Denver7 will soon have a new sister station, thanks to the purchase of KOAA-TV News5 in Colorado Springs by its owner, E.W. Scripps. But while Scripps isn't sharing plans related to the buy yet, KOAA's general manager is touting the opportunity to share news content between the outlets — and if other sharing follows, downsizing could, too.
Late last month, Minnesota-based Cordillera Communications revealed that it would sell fifteen of its sixteen stations, including KOAA, to Scripps; the sixteenth, an outlet in Tucson, Arizona, was picked up by Quincy Media. In a statement, Cordillera president Terry Hurley stressed that the deal would be good for staffers at the assorted signals, saying, "The two buyers represent the best possible scenario: They are poised to grow the stations and empower them to compete in this changing media landscape, and, more importantly, they will provide a great home and opportunities for the dedicated employees of Cordillera."
After the announcement, we reached out to Dean Littleton, vice president and general manager for Denver7. In response, we received a statement from Brian Lawlor, president of local media for Scripps. "This deal will require approval from the FCC and DOJ [Department of Justice], which will take several months," Lawlor wrote. "We would not expect this deal to close until sometime in the first quarter. For competitive reasons, we prefer not to discuss our plans for the station publicly until a time much closer to our ownership of the station."
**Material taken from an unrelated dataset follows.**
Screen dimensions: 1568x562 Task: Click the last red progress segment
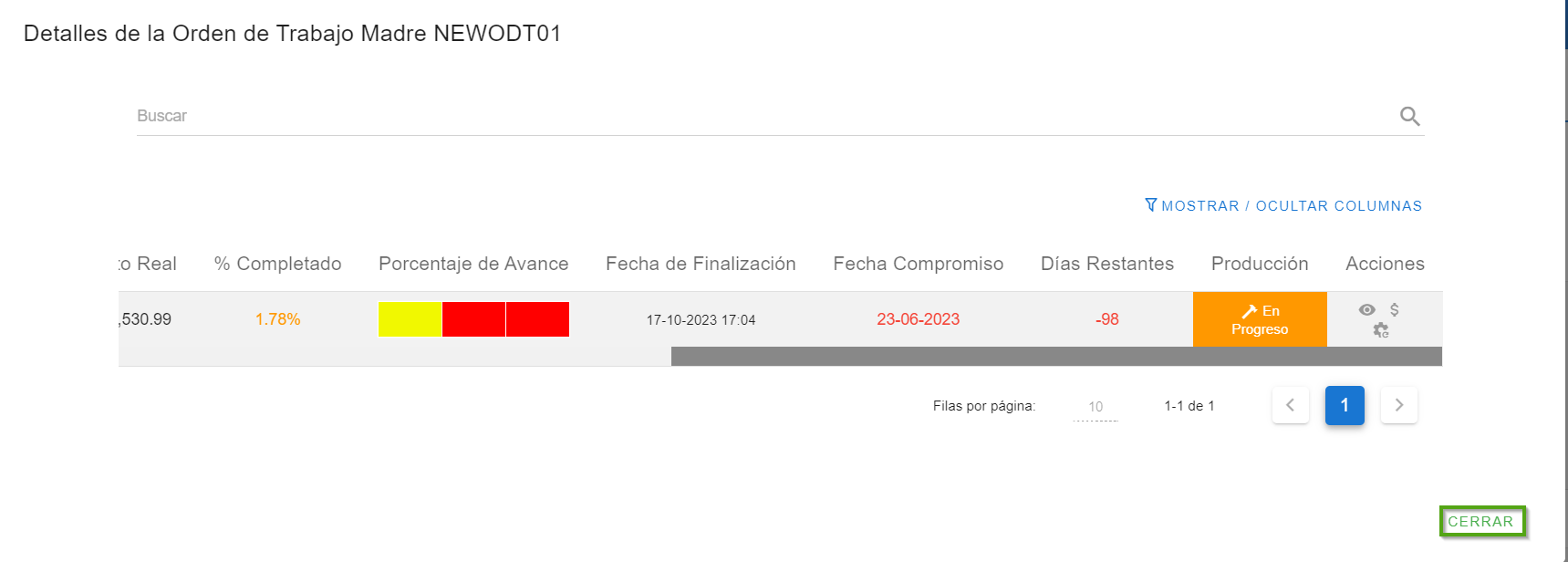(x=537, y=319)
The Scripps acquisitions come toward the end of a year that began with the company embarking on what a January 2018 TV News Check post described as "comprehensive restructuring and cost reductions expected to yield more than $30 million in annual cost savings." The plan involved the sale of its 34 radio stations (the last of them were unloaded in August) and layoffs aimed in part at "eliminating duplication of services at their TV stations like graphics and traffic, but with an effort to avoid any in newsrooms."
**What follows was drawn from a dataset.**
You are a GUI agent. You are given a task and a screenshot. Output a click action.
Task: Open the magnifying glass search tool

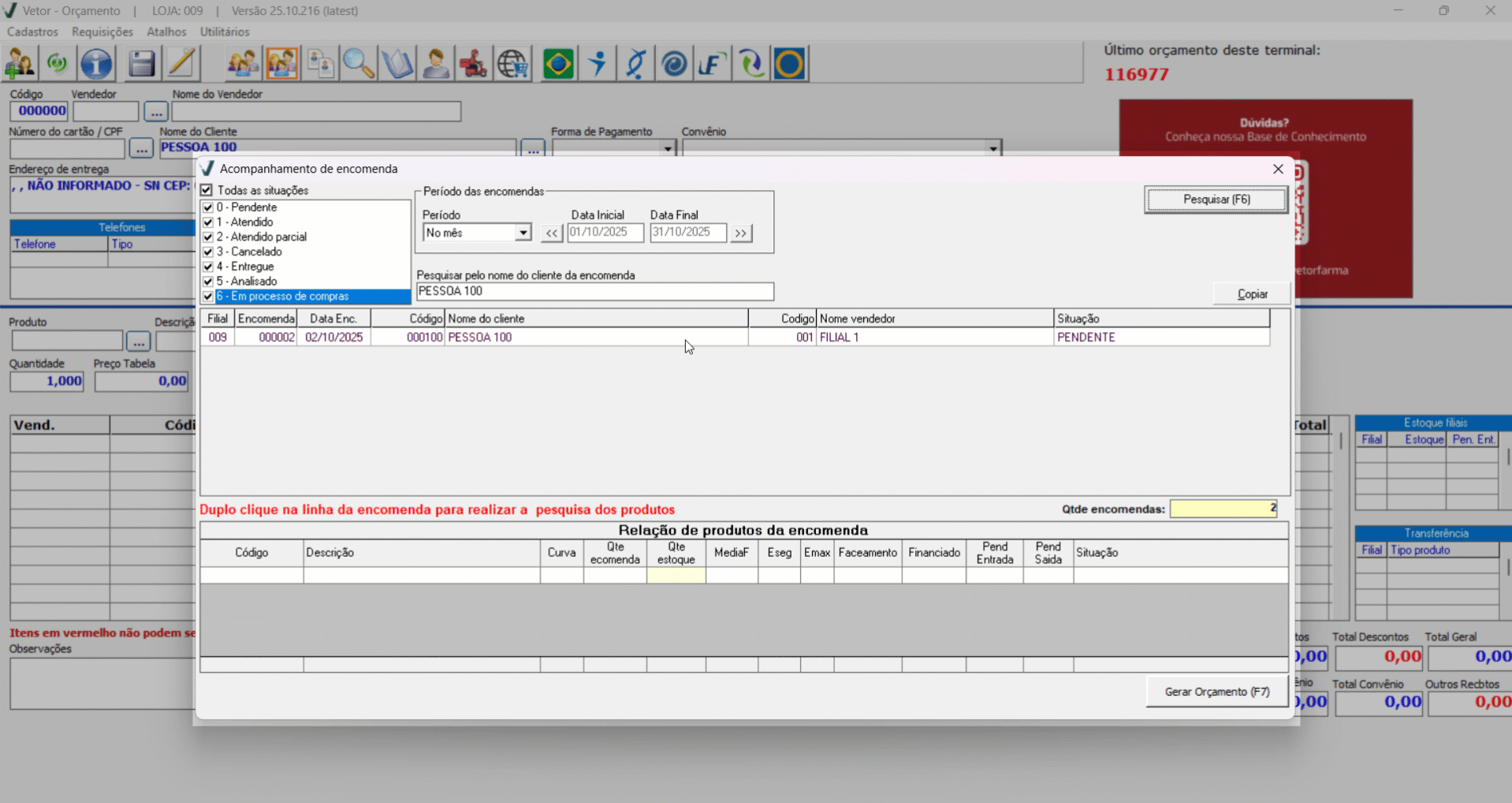pyautogui.click(x=359, y=64)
The Cordillera move suggests that Scripps is focusing even more on its television properties, a process that's been under way for at least a decade. Scripps was once primarily a newspaper company, but the firm shut down its Denver tabloid, the Rocky Mountain News , in February 2009, and spun off the rest of its newspaper properties into a separate company, Journal Media Group, in 2014. Two years later, JMG was acquired by Gannett. Now, the radio stations are gone, too.
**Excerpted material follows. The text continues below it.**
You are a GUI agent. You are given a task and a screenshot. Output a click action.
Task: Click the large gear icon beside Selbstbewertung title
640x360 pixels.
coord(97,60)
As for KOAA, president and general manager Evan Pappas is bullish on becoming part of the Scripps family. "Cordillera Communications remained committed to finding a buyer that fit our culture, ethical standards, commitment to quality news and community service and placing our valued employees in the hands of a company that cares for its employees as both these companies do," he notes via email. "They did that in committing to Scripps. If we can't work for Cordillera any longer, Scripps is as close to a perfect match as they come."
After the deal is finalized, Pappas expects the station to "continue on same path with number one news ratings, number one sales revenues results for clients, and THE place to work in town. Scripps offers us advancements in programming, cutting edge digital products and more resources for news content. We are all very excited over what will develop over the next twelve months to service all involved in this transition. Scripps has advanced systems for most broadcast departments while ensuring localism. We are going to be working for another dedicated news and information broadcaster on all platforms. This acquisition is also of great benefit to share news content, not only with the entire Scripps portfolio, but especially here in Colorado with KMGH/The Denver Channel."
Pappas is hoping to stay with KOAA after regulators give their blessings, and presumably the 100 current employees at the station feel likewise. But phrases such as "eliminating duplication of services at their TV stations" have an ominous ring.